Stored data entries:
=-=-=

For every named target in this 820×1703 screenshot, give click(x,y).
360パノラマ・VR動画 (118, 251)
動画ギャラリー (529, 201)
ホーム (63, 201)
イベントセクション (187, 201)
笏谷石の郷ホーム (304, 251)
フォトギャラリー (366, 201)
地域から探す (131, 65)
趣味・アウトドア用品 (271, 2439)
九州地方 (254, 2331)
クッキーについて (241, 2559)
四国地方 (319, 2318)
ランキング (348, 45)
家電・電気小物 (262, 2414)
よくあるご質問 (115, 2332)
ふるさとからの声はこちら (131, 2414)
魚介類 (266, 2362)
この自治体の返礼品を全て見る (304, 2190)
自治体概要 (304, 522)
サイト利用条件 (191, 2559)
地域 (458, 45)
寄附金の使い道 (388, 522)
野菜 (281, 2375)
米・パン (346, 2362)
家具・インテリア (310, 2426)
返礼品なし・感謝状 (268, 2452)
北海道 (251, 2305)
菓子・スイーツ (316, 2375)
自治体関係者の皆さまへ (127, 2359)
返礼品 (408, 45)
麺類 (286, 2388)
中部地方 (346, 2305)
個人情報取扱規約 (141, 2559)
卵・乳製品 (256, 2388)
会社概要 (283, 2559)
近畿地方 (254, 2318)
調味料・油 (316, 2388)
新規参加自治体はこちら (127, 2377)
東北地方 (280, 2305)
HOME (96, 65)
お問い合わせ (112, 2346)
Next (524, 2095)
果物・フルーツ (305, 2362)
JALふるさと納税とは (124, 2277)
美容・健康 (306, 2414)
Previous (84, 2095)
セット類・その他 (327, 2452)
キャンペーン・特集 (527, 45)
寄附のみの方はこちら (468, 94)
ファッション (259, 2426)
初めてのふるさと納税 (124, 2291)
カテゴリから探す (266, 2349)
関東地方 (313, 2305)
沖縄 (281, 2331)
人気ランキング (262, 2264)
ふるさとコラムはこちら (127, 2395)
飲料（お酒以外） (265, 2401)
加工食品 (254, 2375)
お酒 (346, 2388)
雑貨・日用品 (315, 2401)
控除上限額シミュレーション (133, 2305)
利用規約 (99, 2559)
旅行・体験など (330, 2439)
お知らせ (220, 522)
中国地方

=-=-=

Only the lines from the one containing "果物・フルーツ (305, 2362)" through the last line of the records should appear, each written out exactly.

| TASK ANSWER |
果物・フルーツ (305, 2362)
JALふるさと納税とは (124, 2277)
美容・健康 (306, 2414)
Previous (84, 2095)
セット類・その他 (327, 2452)
キャンペーン・特集 (527, 45)
寄附のみの方はこちら (468, 94)
ファッション (259, 2426)
初めてのふるさと納税 (124, 2291)
カテゴリから探す (266, 2349)
関東地方 (313, 2305)
沖縄 (281, 2331)
人気ランキング (262, 2264)
ふるさとコラムはこちら (127, 2395)
飲料（お酒以外） (265, 2401)
加工食品 (254, 2375)
お酒 (346, 2388)
雑貨・日用品 (315, 2401)
控除上限額シミュレーション (133, 2305)
利用規約 (99, 2559)
旅行・体験など (330, 2439)
お知らせ (220, 522)
中国地方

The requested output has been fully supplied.